KETENTUAN TUGAS =>
(1) Jawab pertanyaan berikut berdasarkan teks tentang pinjaman multilateral untuk APBN.
(a) Berapa target pinjaman dari lembaga multilateral yang ingin diperoleh Kementerian Keuangan?
(b) Berapa sokongan dana dari ADB yang diperkirakan diterima pemerintah melalui fasilitas tersebut?
(c) Pada bulan apa pencairan dana diharapkan terjadi?
(2) Lanjutkan teks tentang pinjaman multilateral untuk APBN, mulai setelah kalimat terakhirnya.

KUTIPAN DOKUMEN =>
════════════════════
TEMPO.CO, Jakarta - Kementerian Keuangan menargetkan bisa mendapat pinjaman dari lembaga multilateral sebesar US$ 7 miliar atau Rp 105 triliun (kurs Rp 15.000 per dolar AS), untuk menambal Anggaran Pendapatan dan Belanja Negara tahun ini. Tahun ini, defisit anggaran pemerintah diperkirakan melebar ke kisaran 5 persen PDB untuk menanggulangi Virus Corona alias Covid-19.
"Itu masih di-work out detailnya, namun kami perkirakan bisa mengumpulkan US$ 7 miliar dan menopang menutupi kemampuan pembiayaan kita," ujar Luky dalam konferensi video, Jumat, 8 Mei 2020.
Utang itu salah satunya diperkirakan datang dari Asian Development Bank dengan skema coutercyclical support facility. Dengan fasilitas itu, diperkirakan pemerintah akan mendapat sokongan dana dari ADB sebesar US$ 1,5 miliar atau sekitar Rp 22,5 triliun.
"Kapan dicairkan, mudah-mudahan pada bulan Mei dan Juni 2020," ujar Luky. Selain ADB, pemerintah juga menjalin komunikasi dengan menjangkau menarik komitmen lembaga lain seperti Bank Dunia, Asian Infrastructure Investment Bank (AIIB), Islamic Development Bank, dan Japan International Cooperation Agency (JICA).
════════════════════
BAGIAN DATASET =>
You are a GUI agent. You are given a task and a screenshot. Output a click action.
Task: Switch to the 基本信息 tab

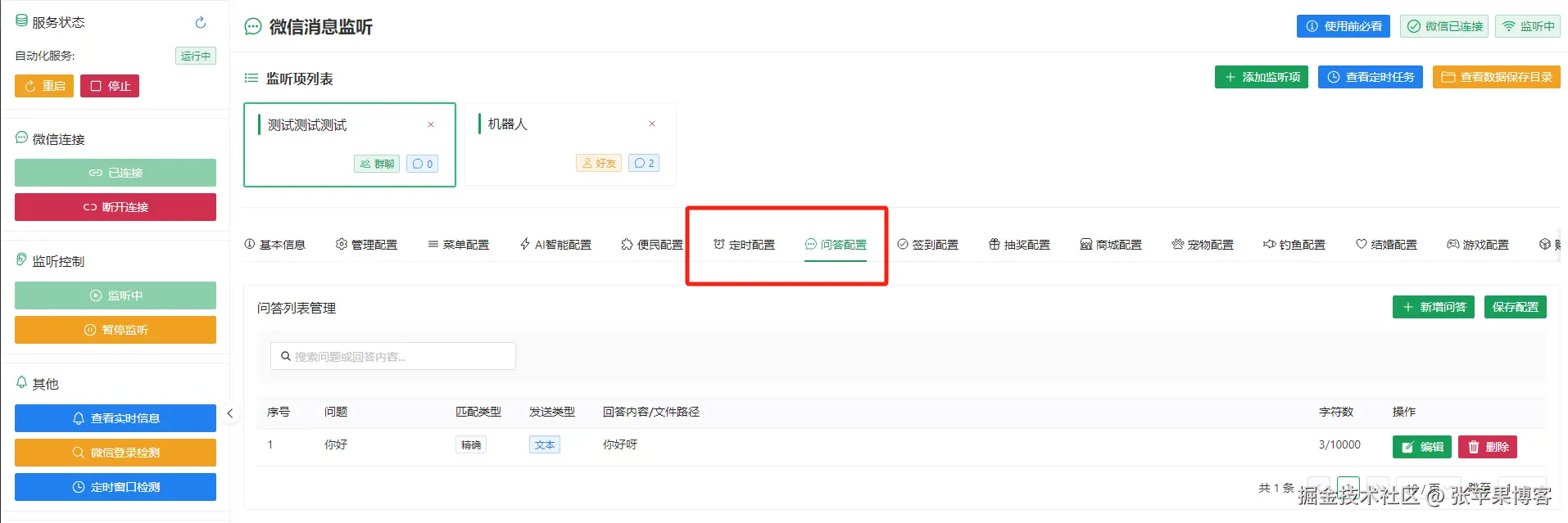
════════════════════
JAWABAN TUGAS =>
(1)
(a) US$ 7 miliar atau Rp 105 triliun (kurs Rp 15.000 per dolar AS).
(b) US$ 1,5 miliar atau sekitar Rp 22,5 triliun.
(c) Mei dan Juni 2020.

(2)
Pinjaman-pinjaman itu rencananya berbentuk bantuan pembiayaan dan bukan bantuan proyek."Pinjaman project dengan adanya pyhisical distancing enggak bisa dieksekusi," tutur Luky. Ia mengatakan realisasi pinjaman itu membutuhkan waktu karena memerlukan negosiasi dan persetujuan.
Dalam kesempatan yang sama, Direktur Strategi dan Portofolio Pembiayaan Kemenkeu Riko Amir mengatakan pinjaman dari mitra bilateral dan multilateral diambil setelah pemerintah melakukan optimalisasi sumber pembiayaan utang dan non-utang.
Optimalisasi sumber pembiayaan utang dan non-utang itu misalnya dari Saldo Anggaran Lebih (SAL) senilai Rp 70,64 triliun. Riko mengatakan ada kenaikan pemanfaatan saldo tersebut dibandingkan beberapa tahun sebelumnya yang rata-rata Rp 15 triliun. Selain itu, pemerintah juga akan memanfaatkan pos dana abadi pemerintah dan dana badan layanan umum.